Additionally, under the Blackhawk Agreement, in the event we become insolvent, bankrupt or is no longer a publicly-traded company, the BMI Entities shall have the option to repurchase the BMI Entities Shares from us in exchange for the return of 50 percent of the shares paid to the BMI Entities at the time of Closing (the "Buy-Back Option").  We will deliver a written notice to the BMI Entities or any of its authorized assignees or designees within one month of determination of insolvency, bankruptcy or loss of status as a publicly-traded company.  The BMI Entities shall be permitted to assign the Buy-Back Option to the Stockholder or any member or designee of Stockholder upon providing written notice to us. The Buy-Back Option shall be exercisable by BMI Entities or any of its authorized assignees or designees for a period of three (3) months after said notice has been delivered by providing written notice of exercise to us.  If BMI Entities or any of its authorized assignees or designees fails to provide such notice within such period, the Buy-Back Option shall terminate and be of no further force or effect.


On February 20, 2014, the parties to the Blackhawk Agreement entered into an Amendment No. 1 to the Blackhawk Agreement for the purpose of amending the Blackhawk Agreement to correct the Closing date.  Under the Blackhawk Agreement the Closing was to take place “within ten (10) business days after the signing of this Agreement by all Parties, or at such other date as agreed upon by the Parties.”  The Amendment No. 1 amended the Closing date to make it “March 17, 2014, or at such other date as agreed upon by the Parties.”


On March 4, 2014, the parties to the Blackhawk Agreement entered into an Amendment No. 2 to the Blackhawk Agreement for the purpose of amending the Blackhawk Agreement to correct an error in the document where the Purchase Price shares are listed as “free trading shares.”  The parties intended that the Purchase Price shares would be restricted shares, in accordance with Rule 144, and not free trading shares.  Amendment No. 2 corrects this error.  In addition, Amendment No. 2 modified the price of our shares of common stock used to calculate the number of shares to be issued under the Blackhawk Agreement from $0.055 per share to $0.05 per share.

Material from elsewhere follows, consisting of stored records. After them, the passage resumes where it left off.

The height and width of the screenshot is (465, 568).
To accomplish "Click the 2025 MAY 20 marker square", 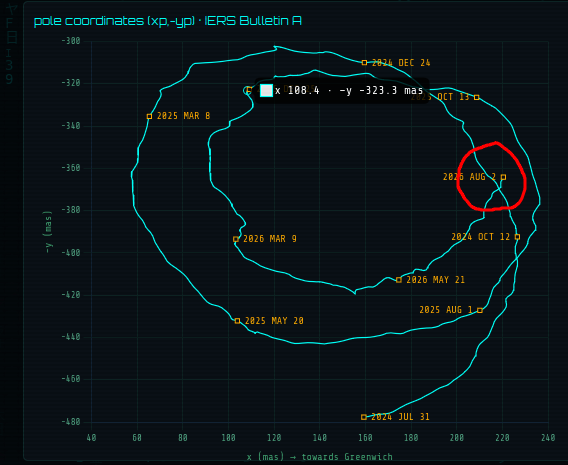I will [x=237, y=321].
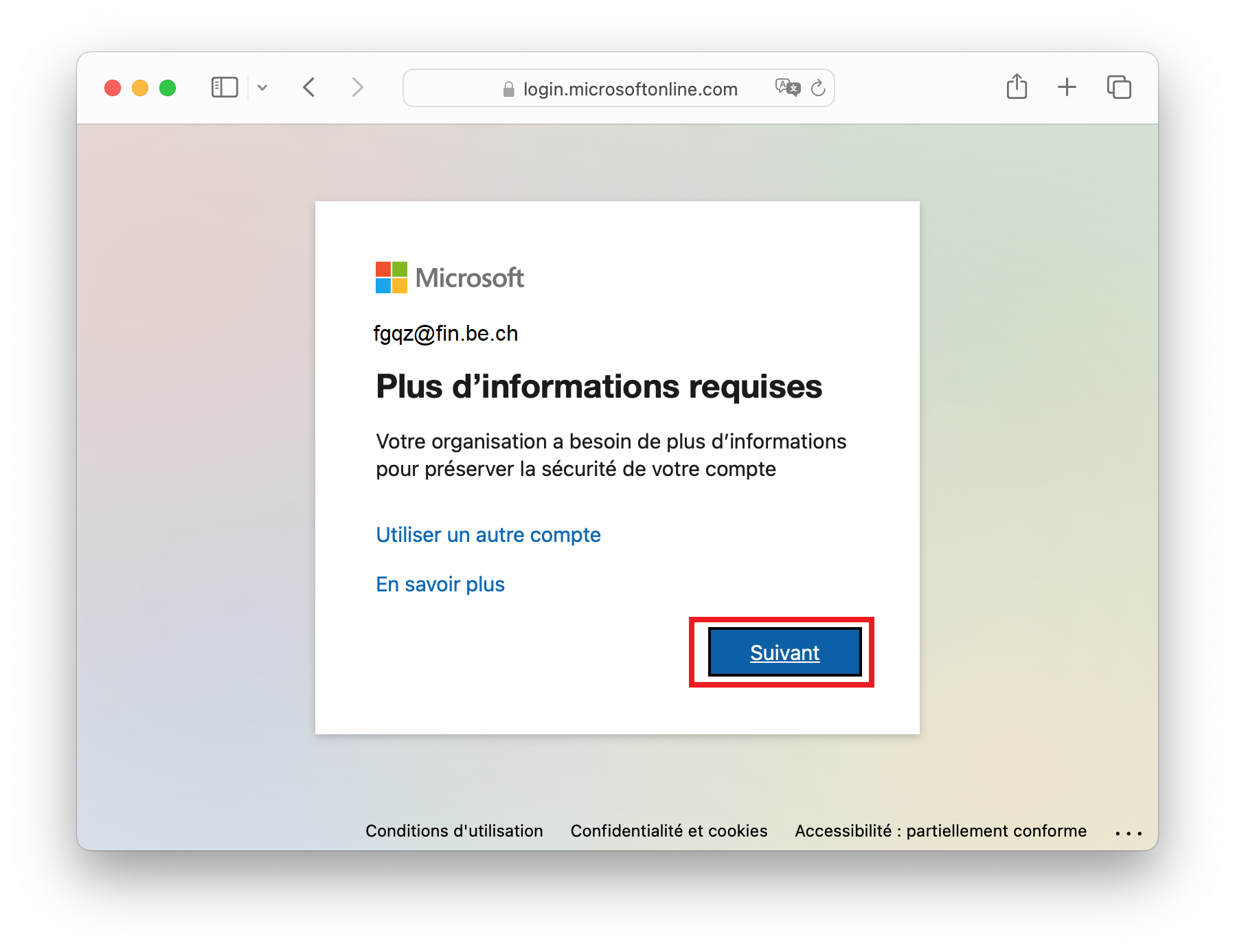This screenshot has width=1235, height=952.
Task: Open Conditions d'utilisation footer link
Action: point(454,831)
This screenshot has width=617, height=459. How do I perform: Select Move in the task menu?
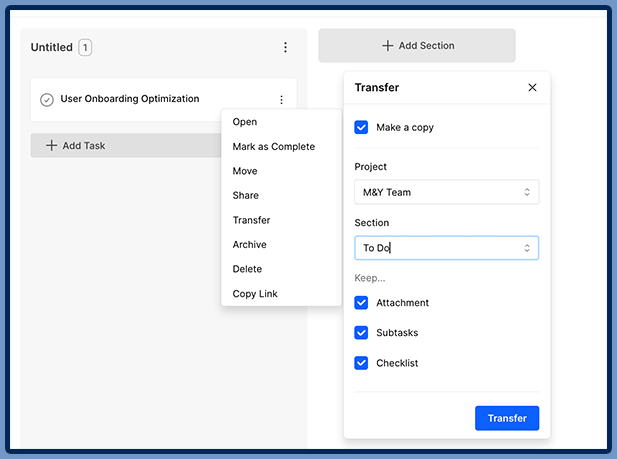[245, 171]
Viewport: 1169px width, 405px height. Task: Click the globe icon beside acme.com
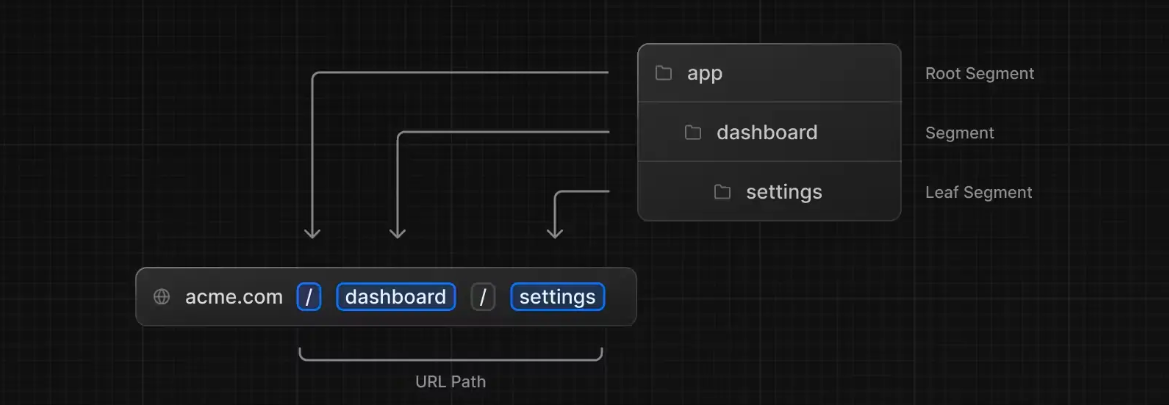pos(161,297)
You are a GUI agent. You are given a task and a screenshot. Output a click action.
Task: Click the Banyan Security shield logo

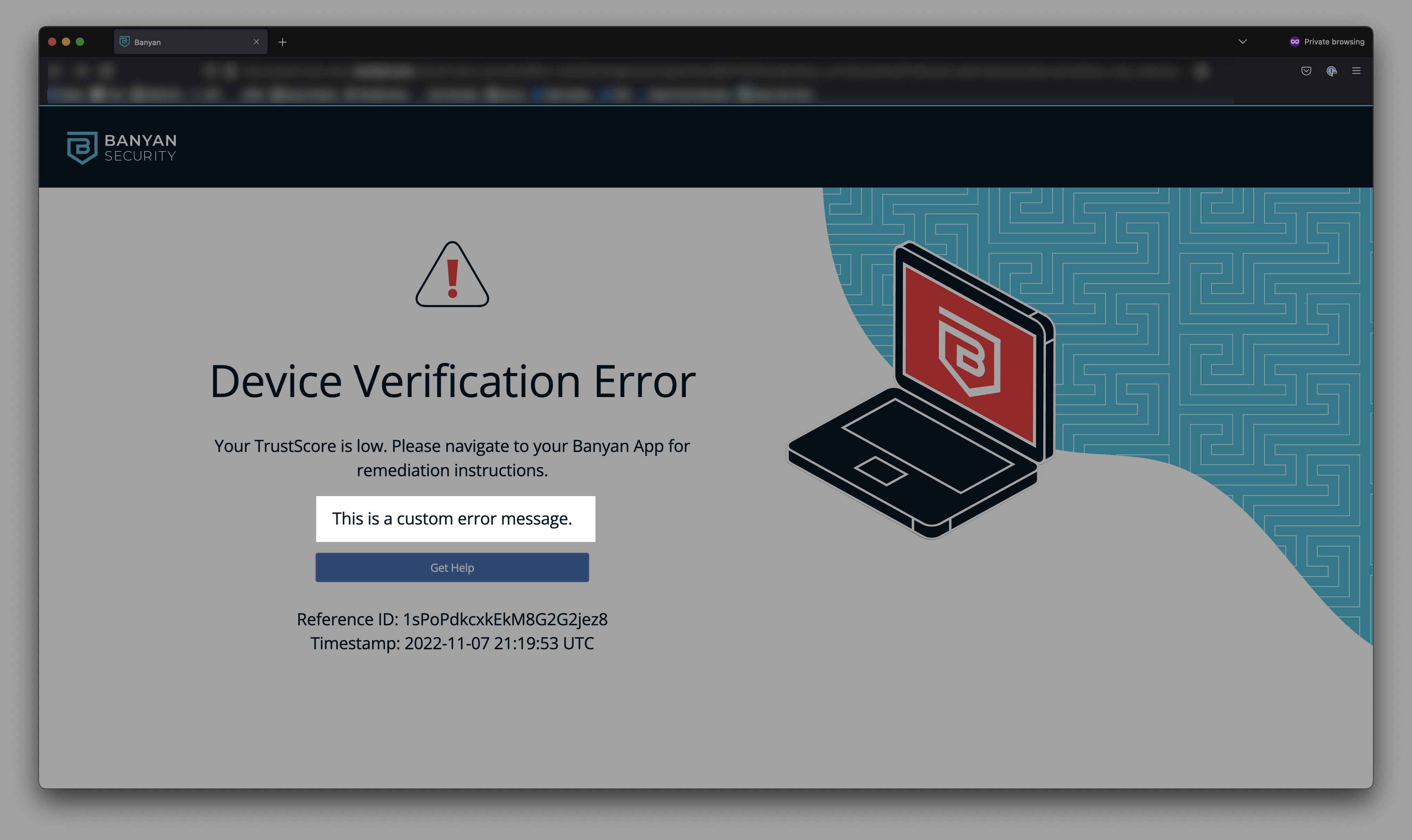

On March 17, 2014, the parties to the Blackhawk Agreement entered into an Amendment No. 3 to the Blackhawk Agreement for the purpose of amending the Blackhawk Agreement to change the Closing date from a date certain to a date as agreed upon by the parties.


ITEM 3.02

UNREGISTERED SALES OF EQUITY SECURITIES


Pursuant to the Blackhawk Agreement, we will be issuing One Hundred Twenty Million (120,000,000) shares of our common stock to the BMI Entity Shareholders.  There were a total of four (4) BMI Entity Shareholders and all were non-affiliates.  The issuances are exempt from registration pursuant to Section 4(2) of the Securities Act of 1933, based on the representations of the BMI Entity Shareholders in the Blackhawk Agreement due to the fact the shareholders were either accredited or sophisticated investors and are familiar with our operations.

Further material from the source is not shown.